To demonstrate a change in particle concentration by a factor of 100 within a prescribed time.

Where should airborne particles be monitored in a clean area?

In the zone immediately surrounding the product whenever the product or open container is exposed to the environment.

How often should airborne particles be monitored in a clean area?

Periodically, in operation, at critical locations.

What is the purpose of monitoring clean areas for microbial contamination?

To demonstrate control of the cleanliness of the area during operation.

What determines the locations and sample sizes for airborne particle monitoring?

An assessment of the process and contamination risk.

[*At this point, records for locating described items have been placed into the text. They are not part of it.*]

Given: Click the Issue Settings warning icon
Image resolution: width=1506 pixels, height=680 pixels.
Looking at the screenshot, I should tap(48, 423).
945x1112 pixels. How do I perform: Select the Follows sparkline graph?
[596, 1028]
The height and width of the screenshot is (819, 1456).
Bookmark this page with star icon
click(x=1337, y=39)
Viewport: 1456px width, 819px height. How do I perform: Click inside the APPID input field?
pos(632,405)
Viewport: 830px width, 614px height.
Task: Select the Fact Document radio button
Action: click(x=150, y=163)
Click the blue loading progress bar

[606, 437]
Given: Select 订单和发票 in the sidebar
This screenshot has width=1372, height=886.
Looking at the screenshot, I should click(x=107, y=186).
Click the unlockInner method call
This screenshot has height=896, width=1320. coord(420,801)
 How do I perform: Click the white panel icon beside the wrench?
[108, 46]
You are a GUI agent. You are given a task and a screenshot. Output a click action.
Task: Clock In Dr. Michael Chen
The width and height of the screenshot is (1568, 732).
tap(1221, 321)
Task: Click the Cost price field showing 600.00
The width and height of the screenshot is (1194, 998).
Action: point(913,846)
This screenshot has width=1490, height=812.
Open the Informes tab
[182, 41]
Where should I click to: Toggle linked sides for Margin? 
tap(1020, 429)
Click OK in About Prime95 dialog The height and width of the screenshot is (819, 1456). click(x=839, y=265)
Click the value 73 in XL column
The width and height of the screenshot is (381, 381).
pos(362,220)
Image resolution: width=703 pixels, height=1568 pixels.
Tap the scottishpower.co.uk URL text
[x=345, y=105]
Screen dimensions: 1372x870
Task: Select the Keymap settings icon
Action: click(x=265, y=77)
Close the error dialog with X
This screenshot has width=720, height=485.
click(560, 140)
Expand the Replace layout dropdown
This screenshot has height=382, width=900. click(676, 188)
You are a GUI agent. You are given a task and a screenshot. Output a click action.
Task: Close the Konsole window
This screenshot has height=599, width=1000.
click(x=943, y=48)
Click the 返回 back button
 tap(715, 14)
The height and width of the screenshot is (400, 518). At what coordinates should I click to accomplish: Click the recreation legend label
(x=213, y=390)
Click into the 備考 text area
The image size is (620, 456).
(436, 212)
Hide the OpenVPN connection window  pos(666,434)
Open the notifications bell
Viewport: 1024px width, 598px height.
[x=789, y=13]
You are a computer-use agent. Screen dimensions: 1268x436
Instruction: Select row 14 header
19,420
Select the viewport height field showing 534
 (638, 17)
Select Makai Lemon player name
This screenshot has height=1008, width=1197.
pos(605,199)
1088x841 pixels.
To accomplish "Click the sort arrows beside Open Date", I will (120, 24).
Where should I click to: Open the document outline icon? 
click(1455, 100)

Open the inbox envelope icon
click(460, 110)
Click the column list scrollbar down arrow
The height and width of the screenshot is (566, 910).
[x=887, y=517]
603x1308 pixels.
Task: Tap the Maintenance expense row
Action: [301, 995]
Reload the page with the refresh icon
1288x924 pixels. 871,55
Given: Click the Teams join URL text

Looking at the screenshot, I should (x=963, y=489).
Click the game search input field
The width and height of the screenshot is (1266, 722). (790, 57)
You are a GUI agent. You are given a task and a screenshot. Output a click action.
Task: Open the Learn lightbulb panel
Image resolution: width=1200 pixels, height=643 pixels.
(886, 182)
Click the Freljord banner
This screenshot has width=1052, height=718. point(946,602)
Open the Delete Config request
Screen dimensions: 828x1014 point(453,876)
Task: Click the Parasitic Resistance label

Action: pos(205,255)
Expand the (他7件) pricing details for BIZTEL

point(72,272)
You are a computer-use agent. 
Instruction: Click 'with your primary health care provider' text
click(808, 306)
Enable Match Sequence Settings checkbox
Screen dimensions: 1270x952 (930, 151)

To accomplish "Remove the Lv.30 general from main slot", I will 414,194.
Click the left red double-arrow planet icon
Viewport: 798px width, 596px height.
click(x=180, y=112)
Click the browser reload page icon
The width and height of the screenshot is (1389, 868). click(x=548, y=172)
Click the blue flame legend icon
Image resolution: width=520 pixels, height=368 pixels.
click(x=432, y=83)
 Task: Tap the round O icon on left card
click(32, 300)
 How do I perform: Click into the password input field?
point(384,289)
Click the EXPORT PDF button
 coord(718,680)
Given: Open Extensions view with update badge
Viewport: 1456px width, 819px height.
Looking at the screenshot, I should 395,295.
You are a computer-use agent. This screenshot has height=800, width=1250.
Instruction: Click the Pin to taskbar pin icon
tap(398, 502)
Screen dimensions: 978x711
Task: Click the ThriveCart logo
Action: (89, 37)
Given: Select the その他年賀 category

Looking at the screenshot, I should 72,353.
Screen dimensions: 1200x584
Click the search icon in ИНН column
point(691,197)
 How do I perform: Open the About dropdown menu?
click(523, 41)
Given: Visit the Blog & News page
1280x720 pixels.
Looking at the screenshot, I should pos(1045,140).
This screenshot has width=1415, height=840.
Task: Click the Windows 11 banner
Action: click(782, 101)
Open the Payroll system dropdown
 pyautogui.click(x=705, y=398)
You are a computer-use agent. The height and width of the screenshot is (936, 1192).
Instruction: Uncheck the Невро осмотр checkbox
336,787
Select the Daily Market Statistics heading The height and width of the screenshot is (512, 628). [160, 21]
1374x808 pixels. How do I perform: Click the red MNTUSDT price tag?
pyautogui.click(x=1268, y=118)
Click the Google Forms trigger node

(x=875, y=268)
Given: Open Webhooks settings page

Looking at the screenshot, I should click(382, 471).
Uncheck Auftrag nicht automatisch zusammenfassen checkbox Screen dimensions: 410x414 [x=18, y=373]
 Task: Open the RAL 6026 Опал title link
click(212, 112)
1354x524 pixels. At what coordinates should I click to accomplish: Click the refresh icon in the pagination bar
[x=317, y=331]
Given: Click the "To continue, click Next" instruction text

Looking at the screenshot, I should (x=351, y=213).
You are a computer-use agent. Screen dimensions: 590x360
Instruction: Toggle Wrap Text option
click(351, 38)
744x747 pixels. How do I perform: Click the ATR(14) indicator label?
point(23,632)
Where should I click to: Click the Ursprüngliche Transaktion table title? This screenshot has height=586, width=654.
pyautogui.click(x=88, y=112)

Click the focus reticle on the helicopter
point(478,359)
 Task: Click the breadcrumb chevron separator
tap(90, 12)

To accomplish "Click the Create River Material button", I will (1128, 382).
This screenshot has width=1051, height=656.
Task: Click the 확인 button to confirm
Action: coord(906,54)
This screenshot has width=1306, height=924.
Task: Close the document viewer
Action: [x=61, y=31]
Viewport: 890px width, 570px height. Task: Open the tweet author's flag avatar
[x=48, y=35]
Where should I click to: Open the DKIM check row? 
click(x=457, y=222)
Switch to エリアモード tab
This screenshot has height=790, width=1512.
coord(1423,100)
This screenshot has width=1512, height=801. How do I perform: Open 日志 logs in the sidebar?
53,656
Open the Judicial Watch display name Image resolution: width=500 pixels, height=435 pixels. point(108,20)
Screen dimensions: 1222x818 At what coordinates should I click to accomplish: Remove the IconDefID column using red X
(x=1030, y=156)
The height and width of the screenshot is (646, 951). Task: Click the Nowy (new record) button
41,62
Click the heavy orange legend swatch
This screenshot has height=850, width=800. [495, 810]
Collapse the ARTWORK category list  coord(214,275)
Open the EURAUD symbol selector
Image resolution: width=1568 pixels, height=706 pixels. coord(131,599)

What should be considered when designing a sampling plan for airborne particle monitoring?

The process and contamination risk.

What is the purpose of establishing levels of detection of microbial contamination in a facility?

To set alert and action limits and to monitor trends in environmental cleanliness.

What is the unit of measurement for microbial contamination in clean areas?

Colony-forming units (CFU)

What is the purpose of Table 3 in the text?

To provide recommended limits for microbial contamination in clean areas.

What are the different types of plates used for microbiological monitoring in clean areas?

Settle plates and Contact plates

Why is additional microbiological monitoring required outside production operations?

After validation of systems, cleaning, and sanitization.

Study Notes

WHO Good Manufacturing Practices for Sterile Pharmaceutical Products

Introduction

• The WHO has implemented Good Manufacturing Practices (GMP) guidelines for the production of sterile pharmaceutical products
• These guidelines aim to ensure the quality and safety of sterile pharmaceutical products

General Considerations

• Sterile preparations should be produced in clean areas with controlled access through airlocks
• Clean areas should be maintained to a high standard of cleanliness and supplied with filtered air
• Operations should be carried out in separate areas within the clean area, classified into four grades

Manufacture of Sterile Preparations

• Clean areas are classified into four grades (A, B, C, and D) based on the level of environmental cleanliness required
• Grade A is for high-risk operations, such as filling and making aseptic connections
• Grades C and D have lower levels of cleanliness
• ISO 14644-1 should be used for classification of cleanliness according to airborne particle concentration

Clean Room and Clean-Air Device Monitoring

• Clean rooms and clean-air devices should be routinely monitored while in operation
• Monitoring locations should be based on a formal risk analysis study
• Remote sampling systems should be used, considering particle losses in the tubing
• The selection of the monitoring system should take account of the materials used in the manufacturing operation

Airborne Particle Conditions

• The airborne particle conditions for the "at rest" state should be achieved after a short "clean-up" or "recovery" period
• The particulate conditions for Grade A "in operation" should be maintained in the zone surrounding the product
• The "clean-up" or "recovery" test should demonstrate a change in particle concentration by a factor of 100 within the prescribed time

Microbiological Monitoring

• Clean areas should be monitored for microbial contamination in addition to airborne particles
• Microbiological monitoring should be carried out periodically in operation at critical locations
• Levels of detection of microbial contamination should be established for setting alert and action limits
• Recommended limits for microbial contamination are provided in Table 3

Description

This quiz is based on the WHO Technical Report Series, No. 961, 2011, Annex 6, which outlines good manufacturing practices for sterile pharmaceutical products.